Given entries: Begin

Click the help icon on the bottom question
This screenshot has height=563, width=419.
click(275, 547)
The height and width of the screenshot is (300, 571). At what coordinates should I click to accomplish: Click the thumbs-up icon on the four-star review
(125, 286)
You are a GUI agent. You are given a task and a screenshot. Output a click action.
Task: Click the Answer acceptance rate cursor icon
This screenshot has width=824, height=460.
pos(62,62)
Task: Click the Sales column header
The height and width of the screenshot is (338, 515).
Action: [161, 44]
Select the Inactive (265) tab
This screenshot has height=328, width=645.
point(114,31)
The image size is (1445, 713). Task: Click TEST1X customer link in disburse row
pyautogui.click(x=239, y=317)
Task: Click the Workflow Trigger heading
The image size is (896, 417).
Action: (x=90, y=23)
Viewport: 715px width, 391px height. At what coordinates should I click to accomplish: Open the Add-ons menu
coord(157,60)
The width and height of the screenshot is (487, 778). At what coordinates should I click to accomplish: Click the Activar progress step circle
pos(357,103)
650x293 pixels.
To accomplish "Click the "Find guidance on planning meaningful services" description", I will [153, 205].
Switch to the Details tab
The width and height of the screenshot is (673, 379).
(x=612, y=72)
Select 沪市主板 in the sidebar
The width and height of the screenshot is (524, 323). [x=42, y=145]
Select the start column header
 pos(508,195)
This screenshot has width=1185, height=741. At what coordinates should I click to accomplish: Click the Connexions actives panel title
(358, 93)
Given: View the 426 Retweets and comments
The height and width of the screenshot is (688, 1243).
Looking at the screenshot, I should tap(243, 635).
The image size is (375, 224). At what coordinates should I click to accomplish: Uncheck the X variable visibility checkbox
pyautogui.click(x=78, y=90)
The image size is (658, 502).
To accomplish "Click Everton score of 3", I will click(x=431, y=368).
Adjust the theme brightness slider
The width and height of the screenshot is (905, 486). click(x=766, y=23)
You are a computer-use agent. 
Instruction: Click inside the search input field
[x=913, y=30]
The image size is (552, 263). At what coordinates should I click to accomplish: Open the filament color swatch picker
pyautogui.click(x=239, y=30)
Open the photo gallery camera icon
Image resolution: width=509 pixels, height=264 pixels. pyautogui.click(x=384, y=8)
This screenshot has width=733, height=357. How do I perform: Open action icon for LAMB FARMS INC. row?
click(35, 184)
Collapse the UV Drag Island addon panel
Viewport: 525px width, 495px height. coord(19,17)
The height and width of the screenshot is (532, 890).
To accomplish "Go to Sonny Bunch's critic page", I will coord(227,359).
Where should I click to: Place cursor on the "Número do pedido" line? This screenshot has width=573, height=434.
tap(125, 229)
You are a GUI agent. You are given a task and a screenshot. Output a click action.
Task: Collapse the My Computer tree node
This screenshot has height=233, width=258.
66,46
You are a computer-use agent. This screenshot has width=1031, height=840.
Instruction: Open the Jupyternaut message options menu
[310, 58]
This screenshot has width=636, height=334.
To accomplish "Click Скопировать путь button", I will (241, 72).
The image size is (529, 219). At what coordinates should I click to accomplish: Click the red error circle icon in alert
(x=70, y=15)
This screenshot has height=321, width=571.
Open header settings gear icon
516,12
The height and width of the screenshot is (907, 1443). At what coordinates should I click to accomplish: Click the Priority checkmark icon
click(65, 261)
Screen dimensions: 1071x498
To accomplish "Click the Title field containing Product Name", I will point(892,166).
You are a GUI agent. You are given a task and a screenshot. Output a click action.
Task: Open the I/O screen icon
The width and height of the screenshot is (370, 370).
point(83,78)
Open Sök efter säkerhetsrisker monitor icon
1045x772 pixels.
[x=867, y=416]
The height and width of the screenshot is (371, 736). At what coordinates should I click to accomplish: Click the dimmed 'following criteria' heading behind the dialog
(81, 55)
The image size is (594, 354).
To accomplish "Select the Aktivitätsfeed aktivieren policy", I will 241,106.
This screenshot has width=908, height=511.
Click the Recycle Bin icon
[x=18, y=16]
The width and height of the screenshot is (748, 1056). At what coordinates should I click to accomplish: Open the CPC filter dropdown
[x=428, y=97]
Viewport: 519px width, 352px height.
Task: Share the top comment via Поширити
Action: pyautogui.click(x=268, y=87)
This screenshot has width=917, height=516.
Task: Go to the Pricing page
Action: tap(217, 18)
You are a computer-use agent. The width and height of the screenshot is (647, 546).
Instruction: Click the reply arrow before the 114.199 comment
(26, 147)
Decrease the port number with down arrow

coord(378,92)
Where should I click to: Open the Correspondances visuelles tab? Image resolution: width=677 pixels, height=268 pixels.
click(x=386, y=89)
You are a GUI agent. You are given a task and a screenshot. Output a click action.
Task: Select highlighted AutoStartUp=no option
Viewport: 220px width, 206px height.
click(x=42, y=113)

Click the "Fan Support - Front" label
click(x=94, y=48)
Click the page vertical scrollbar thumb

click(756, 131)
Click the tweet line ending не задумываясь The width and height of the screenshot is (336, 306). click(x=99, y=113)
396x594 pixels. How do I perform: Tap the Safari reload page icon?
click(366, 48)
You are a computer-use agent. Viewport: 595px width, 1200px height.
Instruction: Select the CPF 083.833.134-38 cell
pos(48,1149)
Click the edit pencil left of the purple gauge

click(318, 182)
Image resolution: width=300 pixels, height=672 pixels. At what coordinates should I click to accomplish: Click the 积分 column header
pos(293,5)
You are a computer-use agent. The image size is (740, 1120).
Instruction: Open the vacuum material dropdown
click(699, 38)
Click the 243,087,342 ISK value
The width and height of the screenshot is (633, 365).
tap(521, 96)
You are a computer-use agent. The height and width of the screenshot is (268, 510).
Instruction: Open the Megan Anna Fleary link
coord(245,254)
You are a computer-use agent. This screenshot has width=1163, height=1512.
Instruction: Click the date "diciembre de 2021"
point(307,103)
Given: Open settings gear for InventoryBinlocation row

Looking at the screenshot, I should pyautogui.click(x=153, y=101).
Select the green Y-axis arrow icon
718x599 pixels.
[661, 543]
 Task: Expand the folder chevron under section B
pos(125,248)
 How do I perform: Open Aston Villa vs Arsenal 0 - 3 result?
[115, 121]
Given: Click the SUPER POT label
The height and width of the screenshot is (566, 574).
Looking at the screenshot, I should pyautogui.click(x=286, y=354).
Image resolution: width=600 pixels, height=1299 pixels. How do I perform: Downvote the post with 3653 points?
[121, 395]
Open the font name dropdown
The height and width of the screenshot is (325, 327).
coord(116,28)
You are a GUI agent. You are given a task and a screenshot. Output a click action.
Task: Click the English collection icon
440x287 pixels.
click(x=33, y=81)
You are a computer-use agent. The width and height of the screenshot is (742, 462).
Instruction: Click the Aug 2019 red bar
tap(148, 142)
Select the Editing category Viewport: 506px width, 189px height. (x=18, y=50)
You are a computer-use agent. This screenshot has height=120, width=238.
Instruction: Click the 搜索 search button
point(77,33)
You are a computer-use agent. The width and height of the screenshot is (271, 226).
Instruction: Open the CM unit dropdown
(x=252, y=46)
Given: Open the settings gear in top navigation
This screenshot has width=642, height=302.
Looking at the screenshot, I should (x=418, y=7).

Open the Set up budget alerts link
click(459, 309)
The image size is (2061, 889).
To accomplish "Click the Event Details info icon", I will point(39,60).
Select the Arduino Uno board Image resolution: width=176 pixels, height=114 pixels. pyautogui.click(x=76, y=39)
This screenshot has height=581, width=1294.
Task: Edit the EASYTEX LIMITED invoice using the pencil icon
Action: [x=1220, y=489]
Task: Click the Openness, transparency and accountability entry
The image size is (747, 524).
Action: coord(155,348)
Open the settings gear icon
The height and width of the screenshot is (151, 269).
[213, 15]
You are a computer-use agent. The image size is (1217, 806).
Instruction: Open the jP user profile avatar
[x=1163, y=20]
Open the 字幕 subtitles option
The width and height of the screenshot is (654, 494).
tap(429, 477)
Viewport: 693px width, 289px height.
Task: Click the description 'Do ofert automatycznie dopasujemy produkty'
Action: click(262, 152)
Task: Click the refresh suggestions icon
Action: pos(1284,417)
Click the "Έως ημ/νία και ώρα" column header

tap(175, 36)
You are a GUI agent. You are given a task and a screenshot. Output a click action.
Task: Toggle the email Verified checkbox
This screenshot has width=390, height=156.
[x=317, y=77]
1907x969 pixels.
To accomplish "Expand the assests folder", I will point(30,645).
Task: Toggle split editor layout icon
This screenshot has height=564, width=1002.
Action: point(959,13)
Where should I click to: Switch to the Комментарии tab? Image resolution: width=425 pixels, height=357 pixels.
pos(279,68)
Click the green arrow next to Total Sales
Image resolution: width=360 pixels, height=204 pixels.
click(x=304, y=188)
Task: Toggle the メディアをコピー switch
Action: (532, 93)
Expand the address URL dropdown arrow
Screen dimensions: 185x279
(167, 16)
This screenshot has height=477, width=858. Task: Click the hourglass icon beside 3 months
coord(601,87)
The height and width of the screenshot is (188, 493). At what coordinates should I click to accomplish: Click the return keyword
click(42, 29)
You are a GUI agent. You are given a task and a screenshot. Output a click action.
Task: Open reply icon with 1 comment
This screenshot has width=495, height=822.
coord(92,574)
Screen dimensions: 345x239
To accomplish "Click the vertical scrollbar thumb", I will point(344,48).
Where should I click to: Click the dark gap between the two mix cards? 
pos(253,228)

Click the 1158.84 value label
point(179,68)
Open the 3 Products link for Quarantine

Given entries: End

▶ Aim of the exercise
Where in the entries does the word "Sales" occur? Copy out each line that has it.

▶ Expected answer
Task: Click the Sales column header
Click the green arrow next to Total Sales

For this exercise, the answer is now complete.